__Your objective__. An exact transcription of the data below is needed.

+ + + +

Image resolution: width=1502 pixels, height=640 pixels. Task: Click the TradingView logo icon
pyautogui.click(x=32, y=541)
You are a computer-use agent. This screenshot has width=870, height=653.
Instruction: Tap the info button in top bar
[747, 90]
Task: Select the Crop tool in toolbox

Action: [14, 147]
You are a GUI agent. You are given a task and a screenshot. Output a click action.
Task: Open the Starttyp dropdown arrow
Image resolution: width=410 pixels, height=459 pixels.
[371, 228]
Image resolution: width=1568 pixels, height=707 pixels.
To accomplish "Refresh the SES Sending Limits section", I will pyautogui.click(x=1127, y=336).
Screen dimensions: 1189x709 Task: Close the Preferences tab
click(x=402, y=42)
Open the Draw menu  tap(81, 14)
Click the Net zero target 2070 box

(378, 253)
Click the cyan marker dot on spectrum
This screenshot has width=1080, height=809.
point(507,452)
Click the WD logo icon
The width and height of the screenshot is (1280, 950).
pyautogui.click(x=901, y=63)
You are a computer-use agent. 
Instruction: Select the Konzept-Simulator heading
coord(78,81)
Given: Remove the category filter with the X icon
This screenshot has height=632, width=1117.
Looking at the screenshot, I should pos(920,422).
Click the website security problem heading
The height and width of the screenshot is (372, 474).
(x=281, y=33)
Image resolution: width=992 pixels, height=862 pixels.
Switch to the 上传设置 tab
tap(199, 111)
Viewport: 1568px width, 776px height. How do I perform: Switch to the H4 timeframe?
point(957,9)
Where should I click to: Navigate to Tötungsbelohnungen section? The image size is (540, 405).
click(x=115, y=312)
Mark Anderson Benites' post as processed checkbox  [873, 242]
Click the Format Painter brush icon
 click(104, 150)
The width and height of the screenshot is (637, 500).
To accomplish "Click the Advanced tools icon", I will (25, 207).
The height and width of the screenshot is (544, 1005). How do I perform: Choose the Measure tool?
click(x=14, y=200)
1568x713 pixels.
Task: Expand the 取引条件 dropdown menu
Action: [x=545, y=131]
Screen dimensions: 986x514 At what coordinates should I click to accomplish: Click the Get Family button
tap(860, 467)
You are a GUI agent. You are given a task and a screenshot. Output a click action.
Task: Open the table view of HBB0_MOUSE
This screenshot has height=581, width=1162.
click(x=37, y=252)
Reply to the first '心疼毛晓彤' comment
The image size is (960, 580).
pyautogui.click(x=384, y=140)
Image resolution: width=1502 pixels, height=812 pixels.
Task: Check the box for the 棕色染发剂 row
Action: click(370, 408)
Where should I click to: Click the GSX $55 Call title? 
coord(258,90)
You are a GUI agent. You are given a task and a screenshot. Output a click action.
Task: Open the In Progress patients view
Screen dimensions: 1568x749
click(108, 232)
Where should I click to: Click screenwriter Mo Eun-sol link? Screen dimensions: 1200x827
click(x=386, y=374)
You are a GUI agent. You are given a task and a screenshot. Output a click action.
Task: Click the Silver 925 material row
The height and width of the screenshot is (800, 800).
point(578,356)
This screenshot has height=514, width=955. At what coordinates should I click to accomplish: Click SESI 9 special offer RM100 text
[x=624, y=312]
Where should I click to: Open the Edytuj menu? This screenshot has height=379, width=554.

+ + + +

__Response to this task__.
Image resolution: width=1502 pixels, height=640 pixels. Task: Click the TradingView logo icon
pyautogui.click(x=32, y=541)
You are a computer-use agent. This screenshot has width=870, height=653.
Instruction: Tap the info button in top bar
[747, 90]
Task: Select the Crop tool in toolbox

Action: [14, 147]
You are a GUI agent. You are given a task and a screenshot. Output a click action.
Task: Open the Starttyp dropdown arrow
Image resolution: width=410 pixels, height=459 pixels.
[371, 228]
Image resolution: width=1568 pixels, height=707 pixels.
To accomplish "Refresh the SES Sending Limits section", I will pyautogui.click(x=1127, y=336).
Screen dimensions: 1189x709 Task: Close the Preferences tab
click(x=402, y=42)
Open the Draw menu  tap(81, 14)
Click the Net zero target 2070 box

(378, 253)
Click the cyan marker dot on spectrum
This screenshot has width=1080, height=809.
point(507,452)
Click the WD logo icon
The width and height of the screenshot is (1280, 950).
pyautogui.click(x=901, y=63)
You are a computer-use agent. 
Instruction: Select the Konzept-Simulator heading
coord(78,81)
Given: Remove the category filter with the X icon
This screenshot has height=632, width=1117.
Looking at the screenshot, I should pos(920,422).
Click the website security problem heading
The height and width of the screenshot is (372, 474).
(x=281, y=33)
Image resolution: width=992 pixels, height=862 pixels.
Switch to the 上传设置 tab
tap(199, 111)
Viewport: 1568px width, 776px height. How do I perform: Switch to the H4 timeframe?
point(957,9)
Where should I click to: Navigate to Tötungsbelohnungen section? The image size is (540, 405).
click(x=115, y=312)
Mark Anderson Benites' post as processed checkbox  [873, 242]
Click the Format Painter brush icon
 click(104, 150)
The width and height of the screenshot is (637, 500).
To accomplish "Click the Advanced tools icon", I will (25, 207).
The height and width of the screenshot is (544, 1005). How do I perform: Choose the Measure tool?
click(x=14, y=200)
1568x713 pixels.
Task: Expand the 取引条件 dropdown menu
Action: [x=545, y=131]
Screen dimensions: 986x514 At what coordinates should I click to accomplish: Click the Get Family button
tap(860, 467)
You are a GUI agent. You are given a task and a screenshot. Output a click action.
Task: Open the table view of HBB0_MOUSE
This screenshot has height=581, width=1162.
click(x=37, y=252)
Reply to the first '心疼毛晓彤' comment
The image size is (960, 580).
pyautogui.click(x=384, y=140)
Image resolution: width=1502 pixels, height=812 pixels.
Task: Check the box for the 棕色染发剂 row
Action: click(370, 408)
Where should I click to: Click the GSX $55 Call title? 
coord(258,90)
You are a GUI agent. You are given a task and a screenshot. Output a click action.
Task: Open the In Progress patients view
Screen dimensions: 1568x749
click(108, 232)
Where should I click to: Click screenwriter Mo Eun-sol link? Screen dimensions: 1200x827
click(x=386, y=374)
You are a GUI agent. You are given a task and a screenshot. Output a click action.
Task: Click the Silver 925 material row
The height and width of the screenshot is (800, 800).
point(578,356)
This screenshot has height=514, width=955. At what coordinates should I click to accomplish: Click SESI 9 special offer RM100 text
[x=624, y=312]
Where should I click to: Open the Edytuj menu? This screenshot has height=379, width=554.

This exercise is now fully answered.